Fundamentally Curious

It’s an act so
immense, so apparently monstrous and yet
deeply personal that it’s
almost
impossible to judge.
He erased himself, and all
those 8,000 souls, for

one woman.

Because he loved her.

There’s something
terrifying
in that kind of love, something that asks
for so much
it can’t possibly be returned,

or ignored.

Taken from an AV Club review of the Star Trek: Deep Space Nine episode “Children of Time”. “Possible” has been corrected to “possibly” in line 14. Submitted by Wesley Brown.

More Pigs Occur

So.

The first thing we see
is a plastic trash bag
with some paper chains spilling out.
A man
in a green t-shirt grabs it and deposits it
in a dumpster.
A boy
on a bike watches him.
A man uproots
some plants in a greenhouse
and harvests the squiggling maggot-y worms in the potting soil.
He puts a couple of them into medicinal capsules. Mirrors figure
conspicuously.

Later
something happens to Kris.
The man
puts her under a spell. She sees, tastes, feels
and does whatever he tells her to, but she can’t
look at him because he says

his head is made of the same substance as the sun.

Her mind records
entire conversations, and the complete text
of Henry David Thoreau’s Walden.
Another man collects, records
and plays sounds
and performs synchronous surgery on Kris
and a pig, apparently transferring a parasite
from one to the other, establishing
an indefinable psychic link
between them.

Kris encounters Jeff
on a train.
They connect. Their thoughts
get mixed up, which is to say that they’re both convinced
that some of their memories have been
appropriated by the other. Their conversations
transpire
in several different places at once, or perhaps
at different times
in the same place.

Or different times at once. Some orchids growing
on tree roots
by the edge of a stream
change color.

More pigs occur.

Some association
is evinced between them, Kris
and other somnambulists.

Kris is
confused
and afraid.

From a review of the film Upstream Colour, RogerEbert.com, 11 April 2013. A few subclauses left out. Submitted by Wesley Brown.

What We Should Be Doing

We ought to be reading
poetry too
of course
and nonfiction

We should read
instruction manuals
legal documents
restaurant reviews and corporate newsletters

We should follow weird people
on Twitter
and go to lots of parties
and have lots of intense
and ridiculous
conversations with drunk people

We should go
home for the holidays
and argue with our families
and we ought to
listen
to lots of music
and we ought to watch
plenty of television

We should eavesdrop
and we should gossip

We should probably be in therapy

We should probably drink
more coffee.

From “Most contemporary literary fiction is terrible”, a discussion about how literary fiction writers should improve their craft. Submitted by Wesley Brown.

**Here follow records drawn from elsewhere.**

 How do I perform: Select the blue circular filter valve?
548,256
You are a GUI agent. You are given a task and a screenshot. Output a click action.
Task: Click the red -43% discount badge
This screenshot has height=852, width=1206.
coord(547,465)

The darkness and the light

A creature born
within the comforting anonymity of darkness

Awakens in the harsh truth of daylight

It squirms
in the glare
afraid of the light
that pins it to the chair like a needle through its heart

Its heart beats faster
Panic starts to creep into its soul

Does it understand?
Or is it so blinded by the light
that it can think only of returning
to the velvet cloak of darkness?

No matter

Perhaps it is better that it doesn’t realize
how close death has come

But make no mistake, there is no escape
It has reached the end, and soon it will die

It bares its tiny fangs
hoping for a chance to strike
to sink its teeth deep into the flesh of its tormentor

But that chance will never come

And somewhere
beneath the gleam of hatred in those eyes
lurks the certain knowledge of its impending death

And it begins to know fear

This is part of your guilt. You did this to me

And you don’t even know who I am

I wasn’t part of your war
I was an innocent

I’m glad that you remember
Don’t you feel guilty?
Don’t you feel ashamed of what you did

Indiscriminate killing
No sense of morality
No thought given to the consequences of your actions

That’s what makes us different

The creature’s diseased mind
cannot understand its plight
Its imagination is too limited
to perceive the truth

It cannot be saved

The creature’s cries grow louder
but no one can hear them

It’s time

From the lines of Silaran in Star Trek: Deep Space 9 episode The Darkness and the Light. Lines with plot points in removed and punctuation stripped out. Submitted by Wesley Brown.